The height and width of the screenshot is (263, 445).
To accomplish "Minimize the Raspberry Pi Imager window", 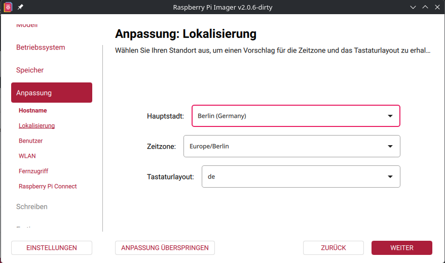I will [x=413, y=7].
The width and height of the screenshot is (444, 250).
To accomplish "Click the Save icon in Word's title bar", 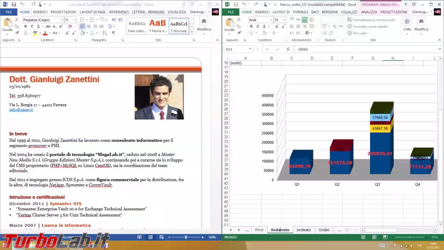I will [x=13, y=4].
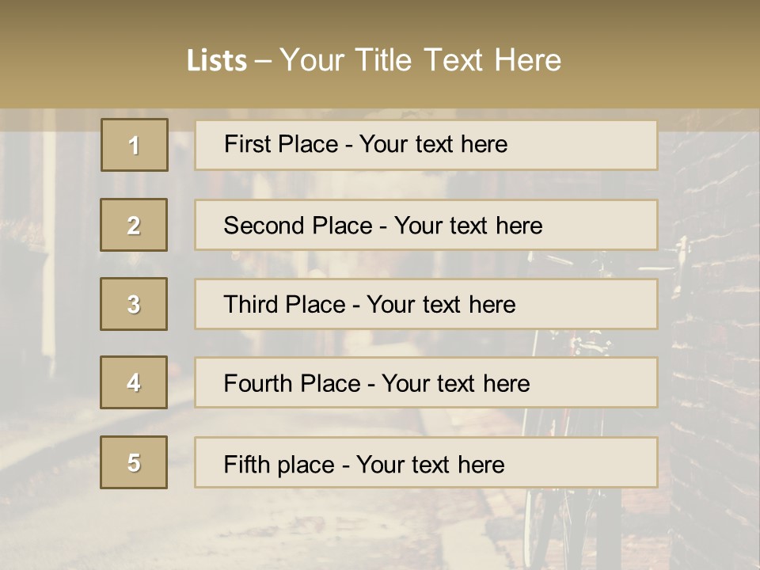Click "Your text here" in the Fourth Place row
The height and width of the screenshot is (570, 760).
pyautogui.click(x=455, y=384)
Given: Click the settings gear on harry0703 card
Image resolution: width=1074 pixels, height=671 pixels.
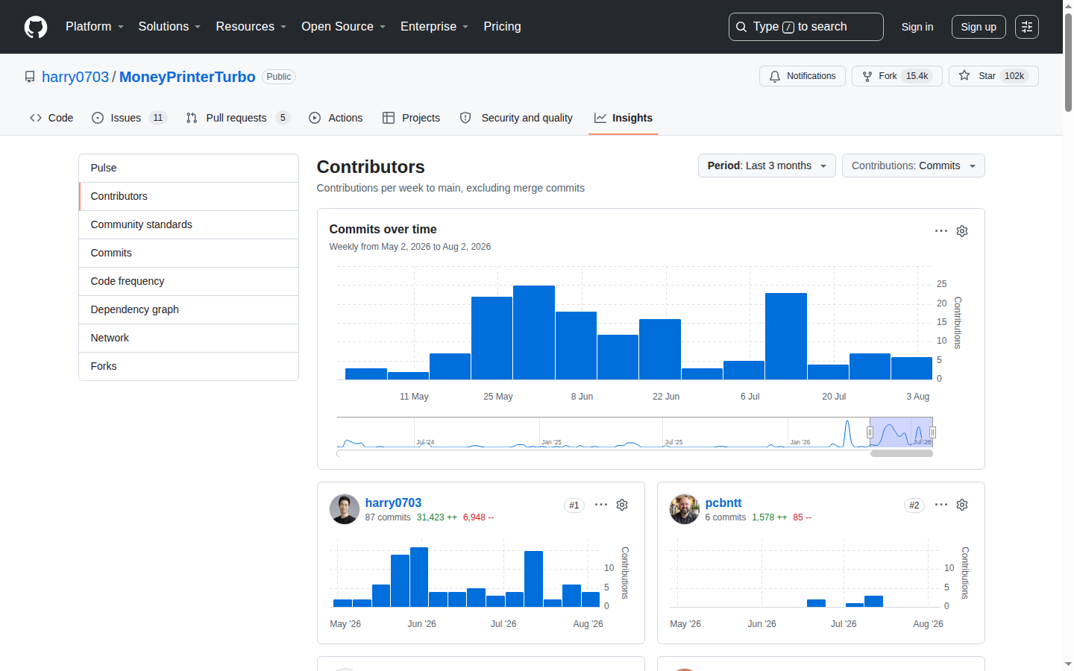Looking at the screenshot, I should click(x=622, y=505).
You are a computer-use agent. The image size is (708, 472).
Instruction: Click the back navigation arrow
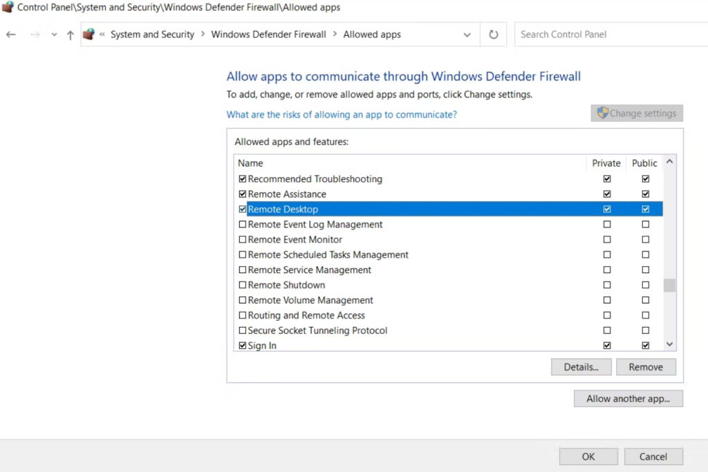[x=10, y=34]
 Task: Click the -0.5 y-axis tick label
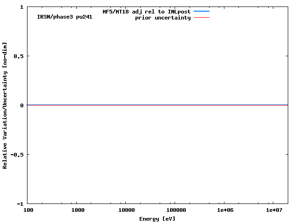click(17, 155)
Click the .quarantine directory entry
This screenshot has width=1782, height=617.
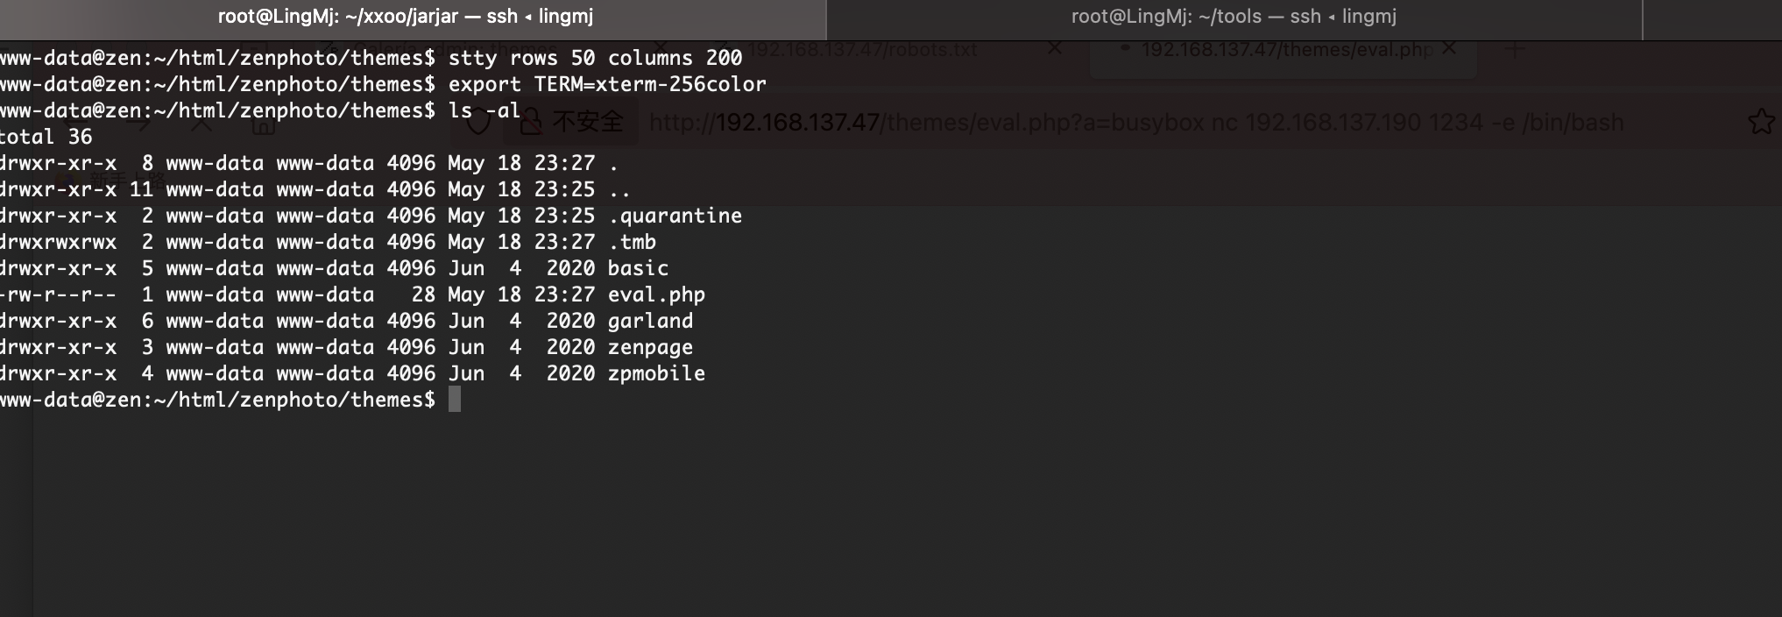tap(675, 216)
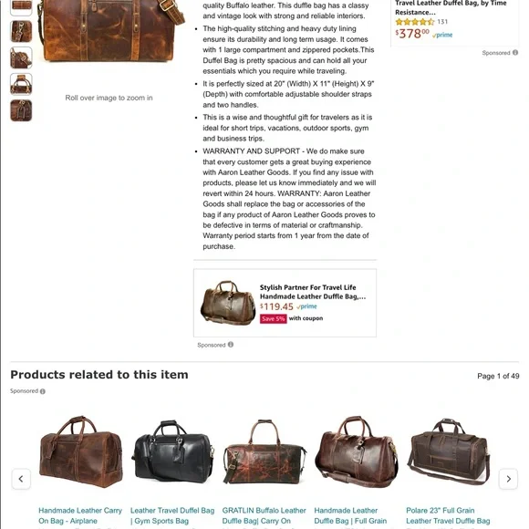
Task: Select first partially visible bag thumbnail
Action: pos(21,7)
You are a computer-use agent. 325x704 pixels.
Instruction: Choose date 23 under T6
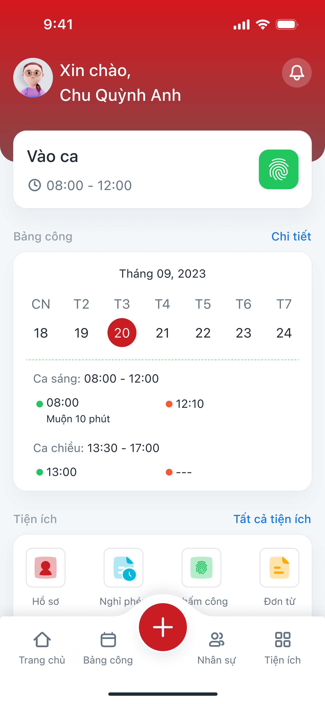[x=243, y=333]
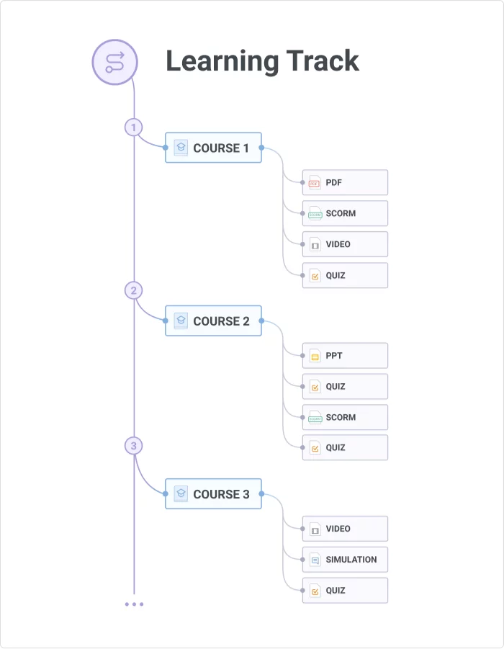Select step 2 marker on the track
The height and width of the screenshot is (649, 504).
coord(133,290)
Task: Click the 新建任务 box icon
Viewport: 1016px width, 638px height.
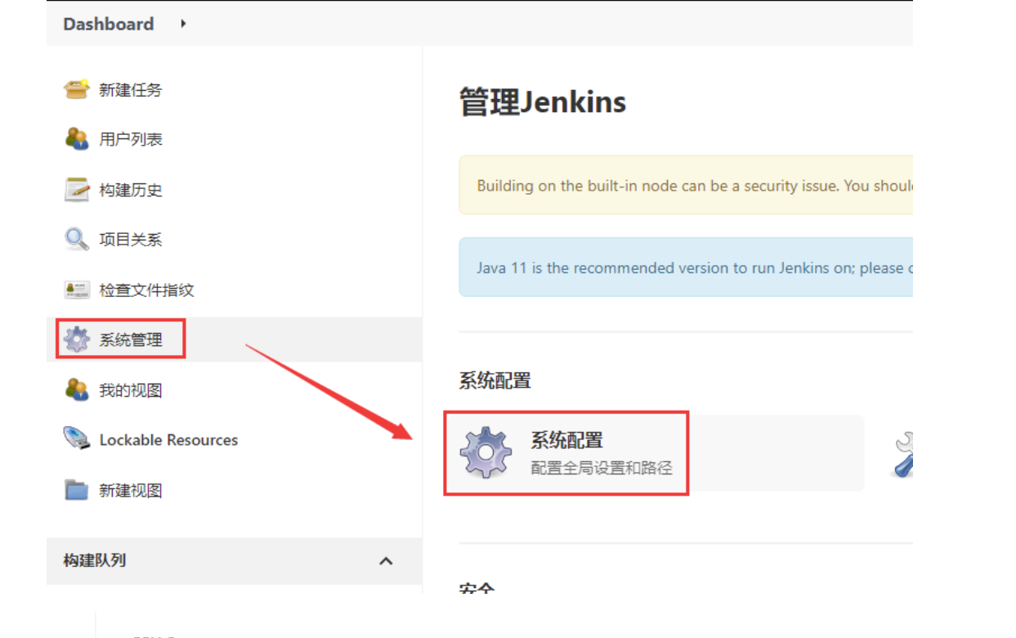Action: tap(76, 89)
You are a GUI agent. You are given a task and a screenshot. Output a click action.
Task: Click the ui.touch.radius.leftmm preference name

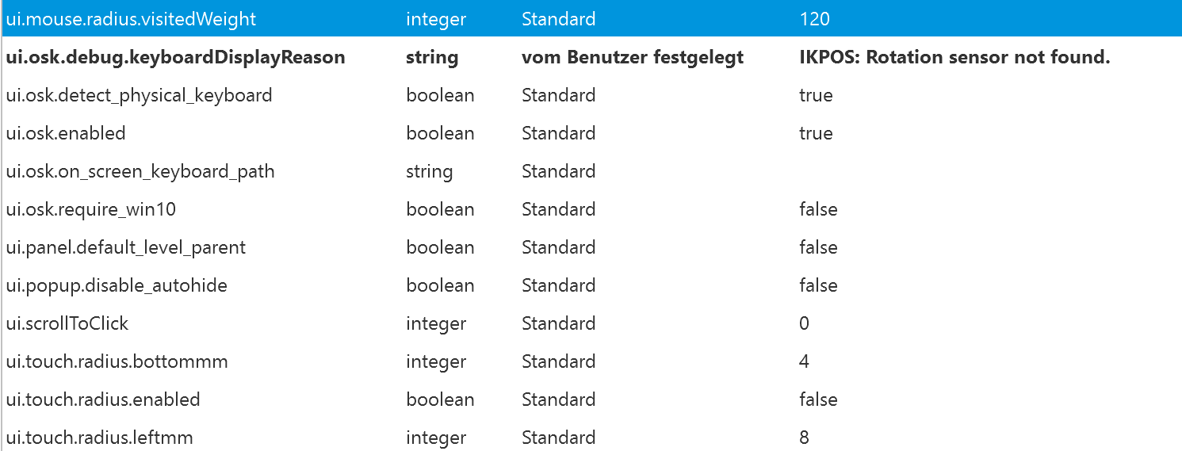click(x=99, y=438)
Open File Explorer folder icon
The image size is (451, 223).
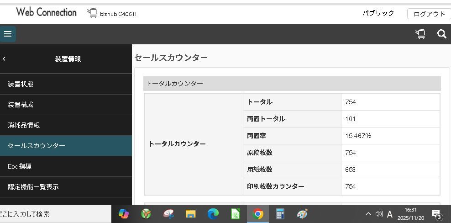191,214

####################

- [Exercise description]
Copy out, from the material above, each line in which the string "agent" is found.

- [Written reply]
You are a computer-use agent. The image size is (708, 472).
You are a computer-use agent. 325x704 pixels.
You are a GUI agent. You are given a task and a screenshot. Output a click action.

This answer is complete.